雨が降るかと思えば、かんかん照りになったり、
水が流れたと思えば埃だらけになったり、自然は色々ですものね。」
医師であり登山家である今井通子氏は、1971年、女性初の欧州三大北壁完登者としてその名を世界にとどろかせた。その後も世界の高峰で活躍し、現在は一つひとつ医学的に裏付けされた森の持つ人間の心身を癒す効果を、森林浴セラピーとしてその普及に尽力し、大自然を舞台に地球規模の環境保護活動や人間と自然との関係の大切さを訴え続けるなど、多岐にわたる活動を展開している。
宇城氏との対談では、自然と人間との向き合い方、自然のもつ魅力、その不思議なエネルギーについて語っていただいた。
ロングインタビュー
人間をつくるとは、真の教育とは
子どもの「なぜ?」に向き合って70年、私の実践教育
教育者・僧侶 無着成恭
日本は滅びの現象に入っている。
食い止めるには教育者のレベルをアップするしかない。
敗戦によって教育のあり方が激変するなかで、僧侶でありながら教職に就いた無着成恭氏。赴任した貧しい山村の子どもたちを前に、自分でより良い生活を切り拓いていくための「ほんものの教育」をと願って活用したのが、綴り方(作文)だった。『山びこ学校』にまとめられた子どもたちのひたむきで克明な生活記録は読む人の胸を打ち、戦後教育に大きな影響を与えた。
子どもの自発性を引き出し好奇心を育てる姿勢は、ラジオ「全国こども電話相談室」を生み、レギュラー回答者として33年間、子どもたちの素朴かつ本質的な質問に向き合ってきた。
常に人間をつくるとはどういうことかを自らに問い実践する無着氏に、今の教育について伺った。
追 悼
近藤亨氏 「夢に生きよ」
本誌の巻頭対談をはじめ、連載記事の掲載、宇城憲治氏との特別講演会、そして本年3月にはその偉業を伝えるDVDを制作させていただいた近藤亨氏が、2016年6月9日、お亡くなりになりました。94歳でした。葬儀はご家族・近親者のみで行なわれました。
連 載
◆茨城ダルク代表 岩井喜代仁 連載『今日一日を生きる』
私たちに向けられた神の意志を知り
それだけを行なっていく力を求めた
薬物依存症リハビリ施設・ダルクの回復のあり方は、入寮者、スタッフにかかわらず、同じ苦しみを知る仲間が回復に向かう姿を互いに見せることにある。

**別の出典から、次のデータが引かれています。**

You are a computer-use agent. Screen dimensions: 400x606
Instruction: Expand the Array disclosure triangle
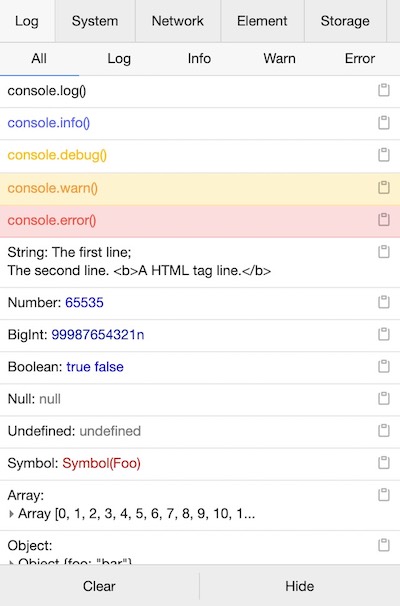click(11, 514)
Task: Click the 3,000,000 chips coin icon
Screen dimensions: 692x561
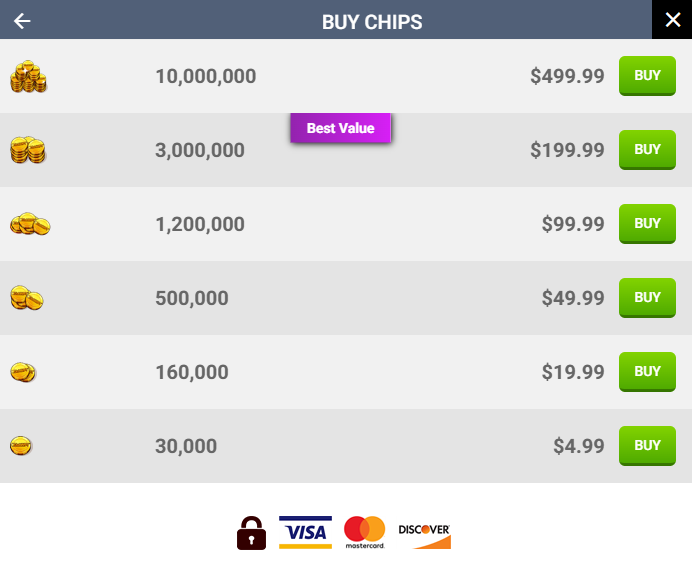Action: click(28, 151)
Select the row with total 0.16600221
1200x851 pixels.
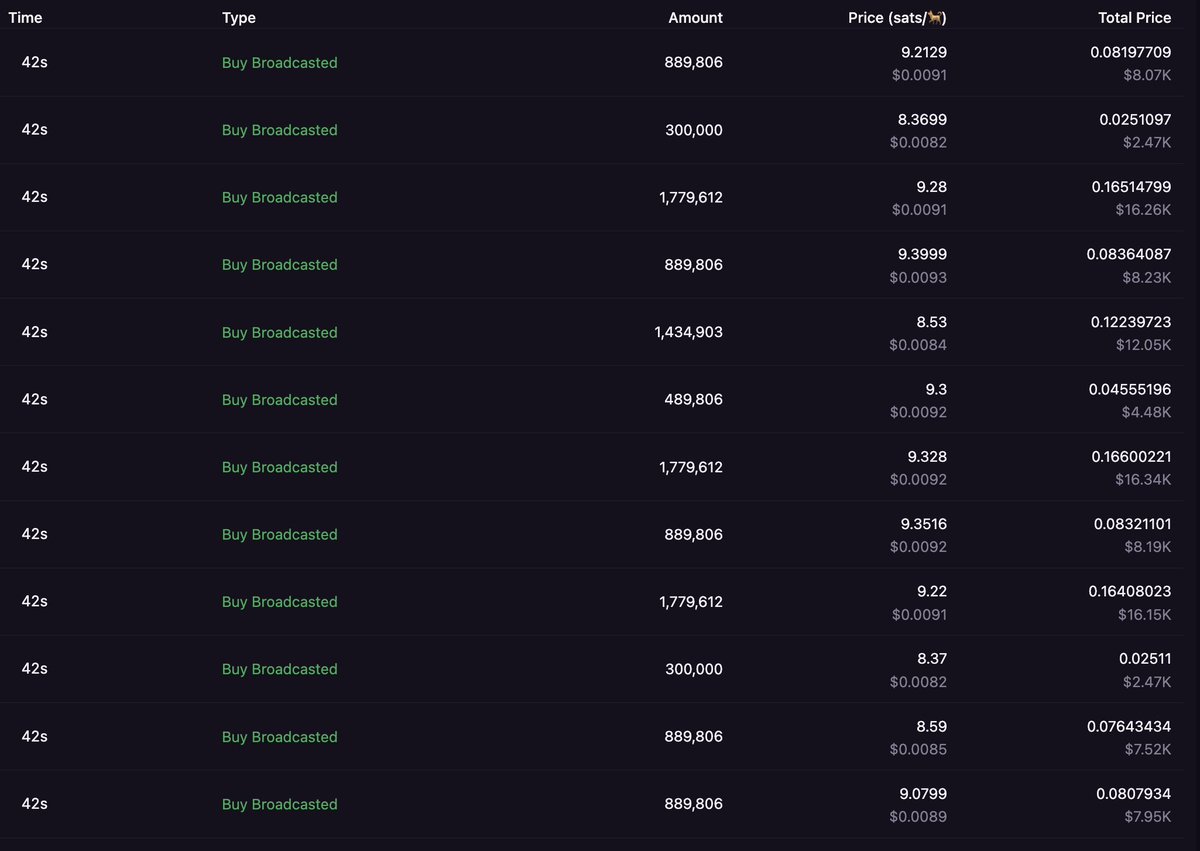tap(600, 467)
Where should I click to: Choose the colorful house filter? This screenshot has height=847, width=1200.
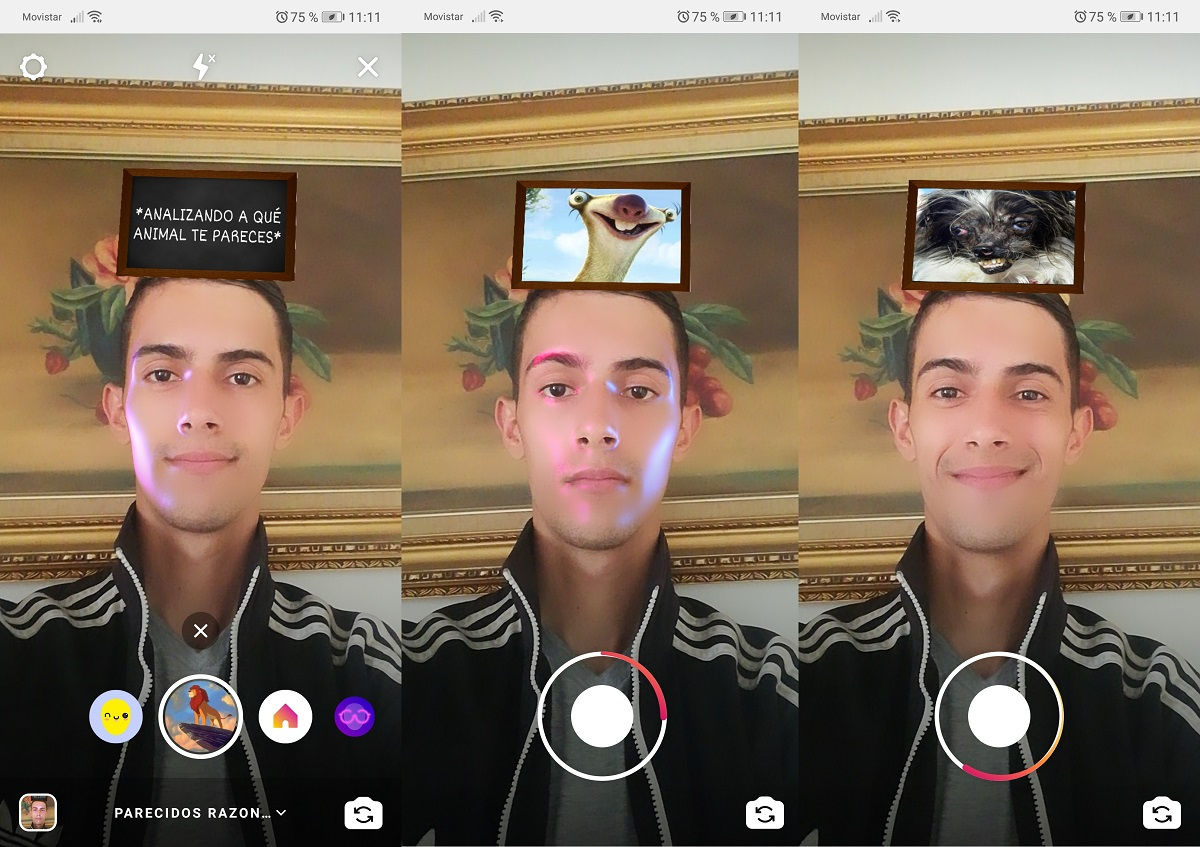(x=285, y=717)
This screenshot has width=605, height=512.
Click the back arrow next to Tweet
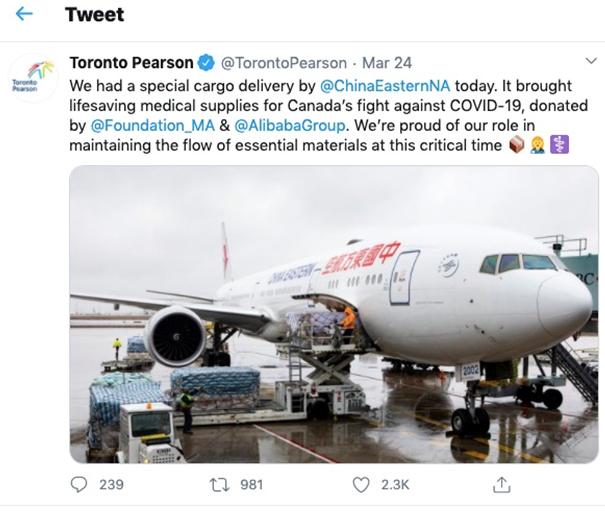click(24, 15)
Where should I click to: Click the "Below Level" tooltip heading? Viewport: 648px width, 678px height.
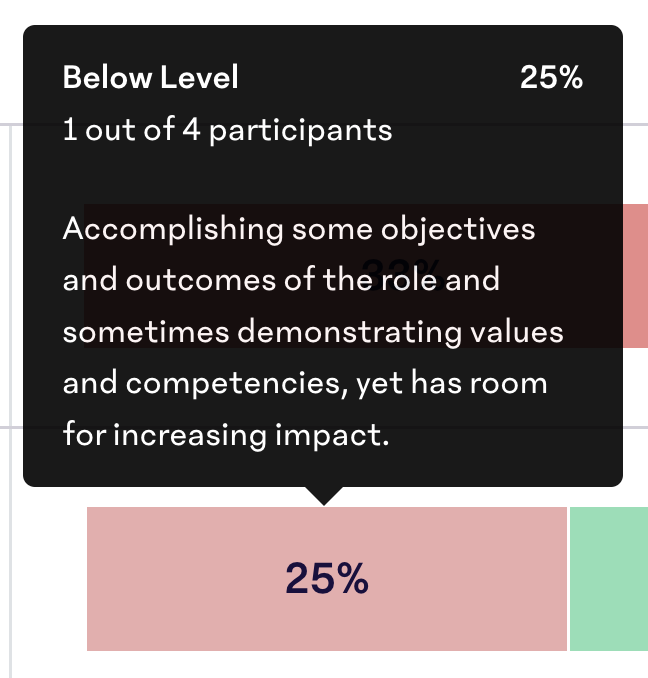point(150,77)
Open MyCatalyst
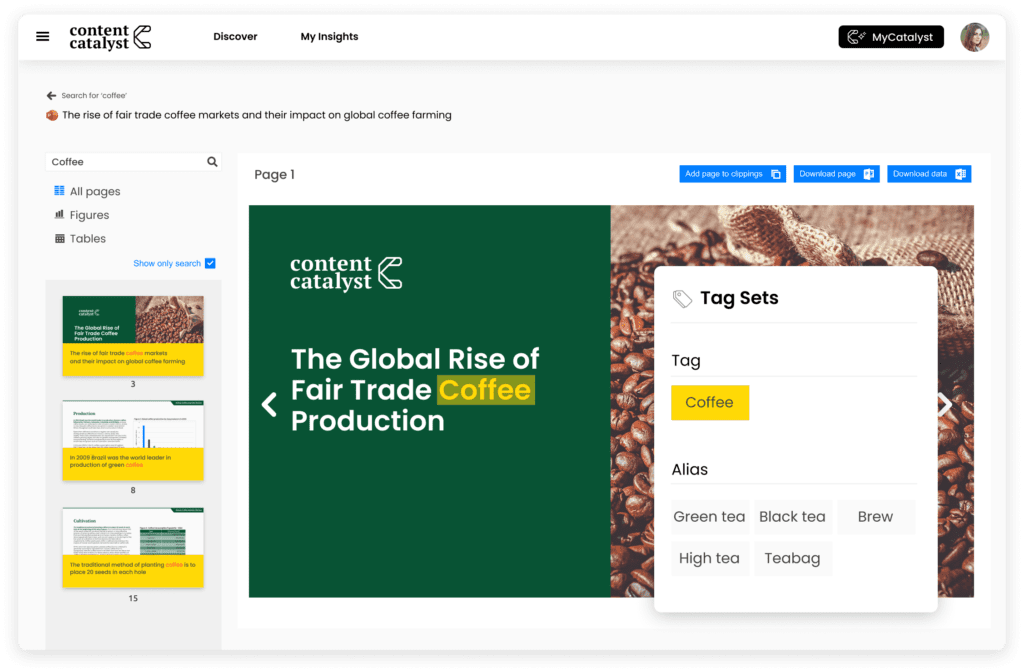The width and height of the screenshot is (1024, 672). [891, 36]
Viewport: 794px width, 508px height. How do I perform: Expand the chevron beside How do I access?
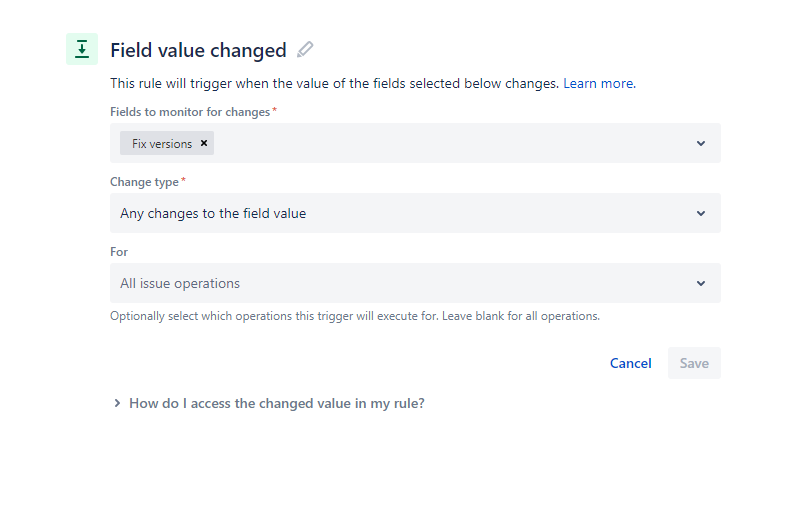pos(117,403)
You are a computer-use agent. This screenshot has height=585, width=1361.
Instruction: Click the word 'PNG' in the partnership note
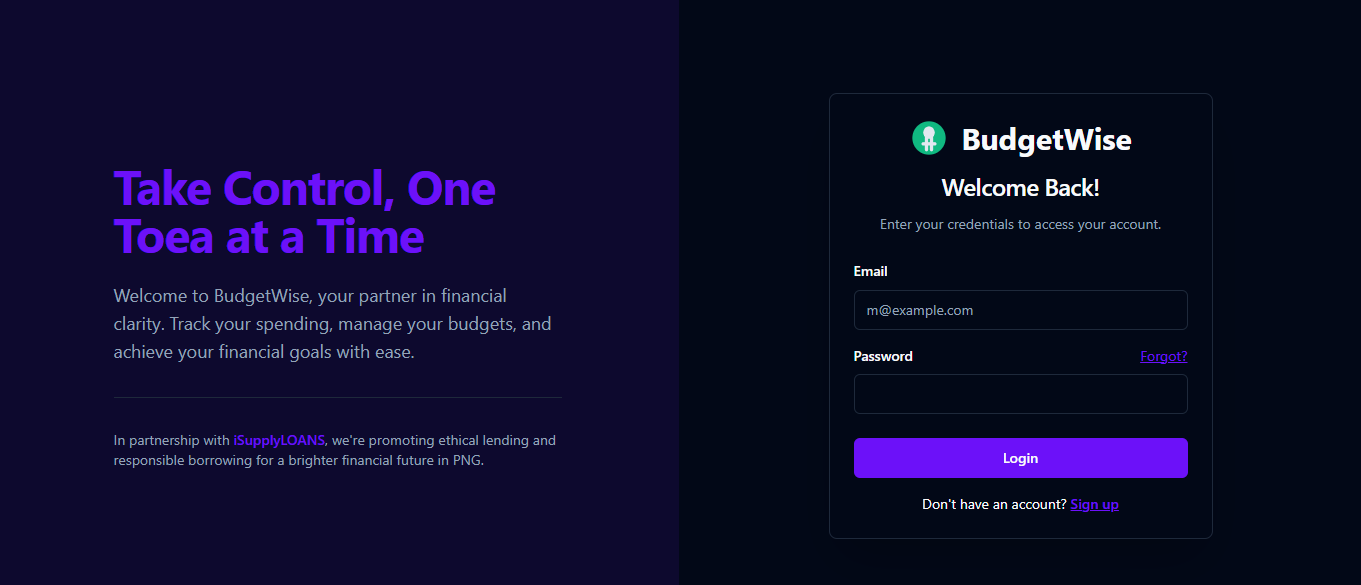467,461
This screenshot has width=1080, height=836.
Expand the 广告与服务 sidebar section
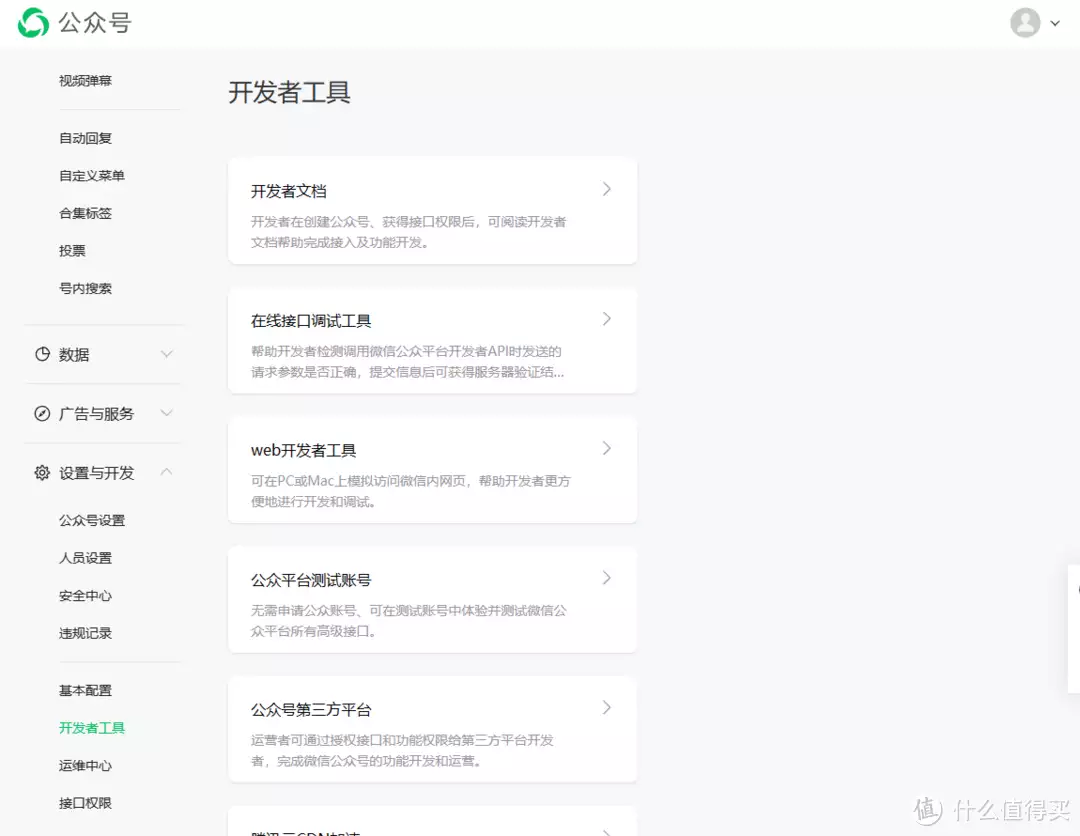click(167, 413)
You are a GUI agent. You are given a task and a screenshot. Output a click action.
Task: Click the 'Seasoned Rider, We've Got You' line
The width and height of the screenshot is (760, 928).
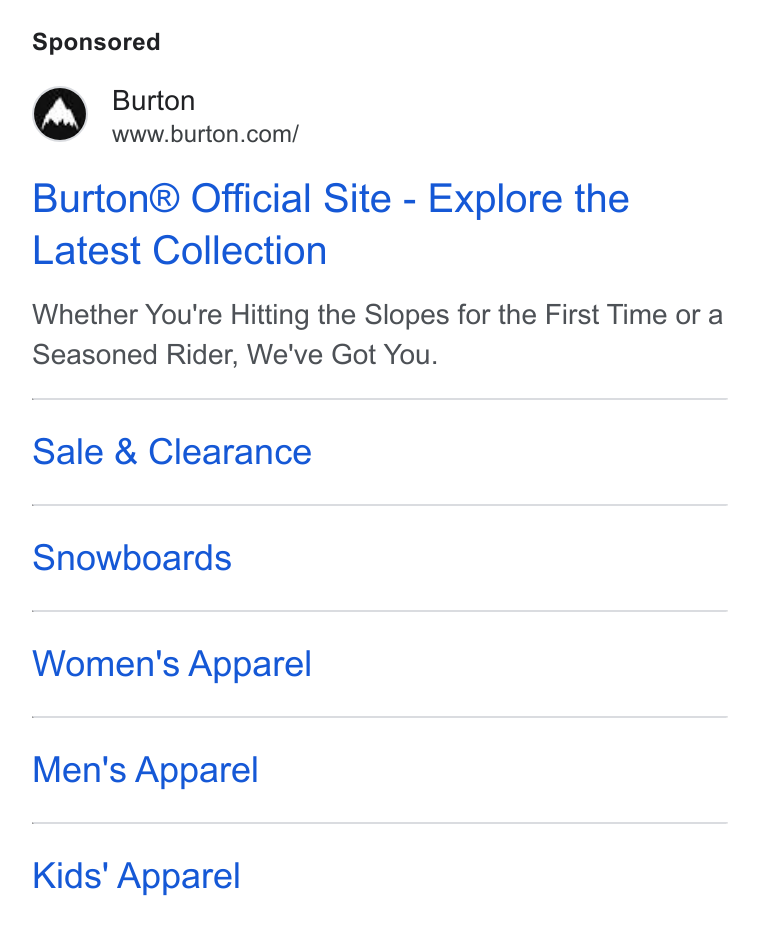point(235,355)
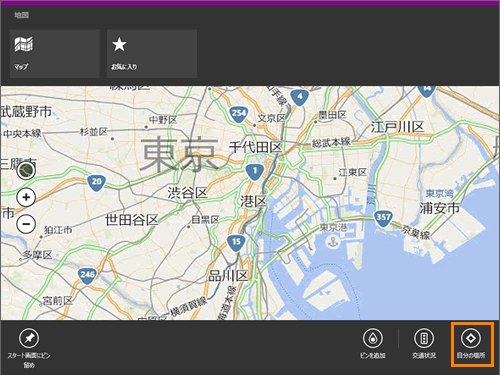Click the 品川区 district label

point(229,276)
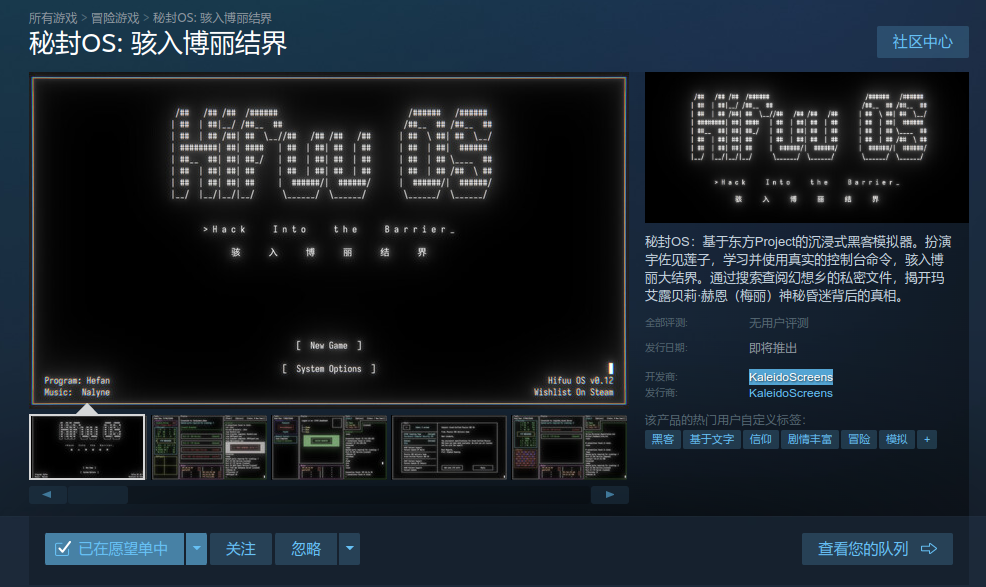The height and width of the screenshot is (587, 986).
Task: Click the 模拟 tag
Action: pos(895,439)
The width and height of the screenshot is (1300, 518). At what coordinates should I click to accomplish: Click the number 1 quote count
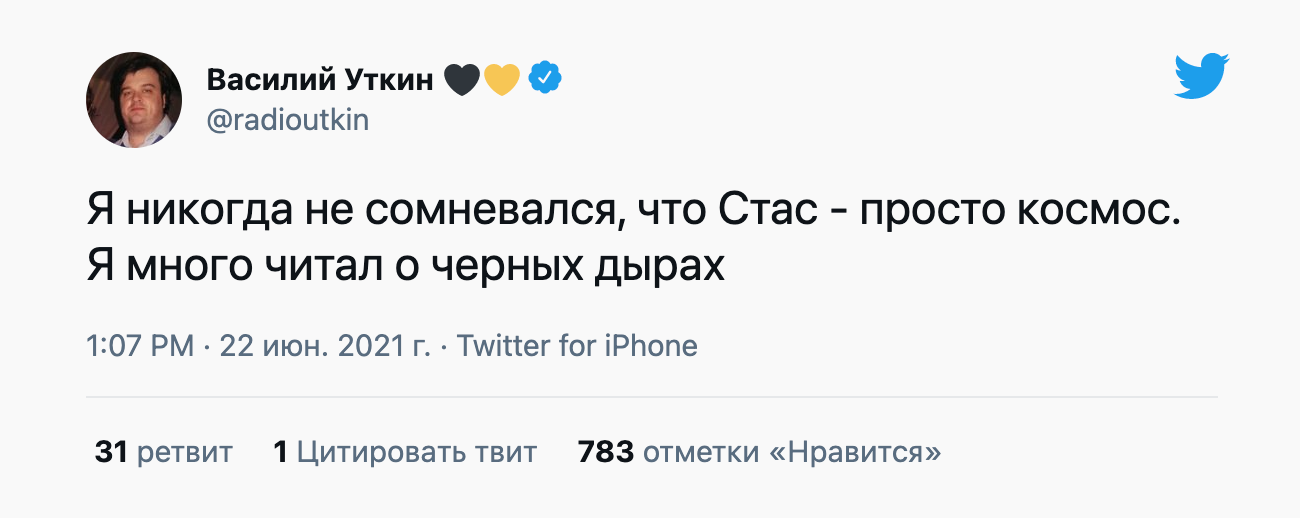point(281,452)
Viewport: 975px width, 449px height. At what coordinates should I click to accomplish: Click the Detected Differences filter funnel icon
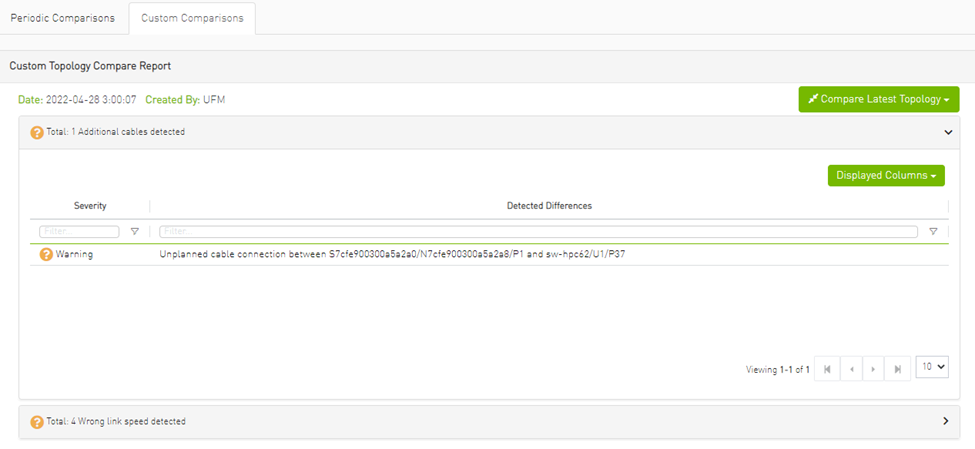click(x=933, y=231)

ダルクと出合って24年、施設や家族会を牽引しながら、自らも回復の道を歩み続ける岩井氏に薬物依存回復に向かう生き方を聞くとともに、回復途上にある入寮者の手記を紹介する。
◆銀河浴写真家 佐々木隆 連載『私たちは銀河のなかに生きている』
梅雨晴れの室生滝谷花の里(奈良)
生かされていることに気づけば、人生はもっと豊かになる。
銀河を舞台に生命の息吹を写しとる、佐々木隆氏の銀河浴写真。
◆書道家 金澤泰子 連載『あふれる真心と愛』
いきいきキラキラ 翔子の毎日
待望の娘をダウン症として授かり、絶望のなか親子二人三脚で書の道を歩んできた金澤泰子さん。
娘 翔子さんを書家へと育て上げた金澤さんが、翔子さんの純真な魂が引き起こす奇跡の数々を綴る。
◆伊藤忠商事理事 木暮浩明 連載『うつくし、日本』
恩讐を超えた日米の絆
日本を代表する総合商社の商社マンとして、イギリス、アメリカ、東欧、中近東、
通算17年間の駐在経験のある木暮氏が語る、日本人とは。真の国際人とは。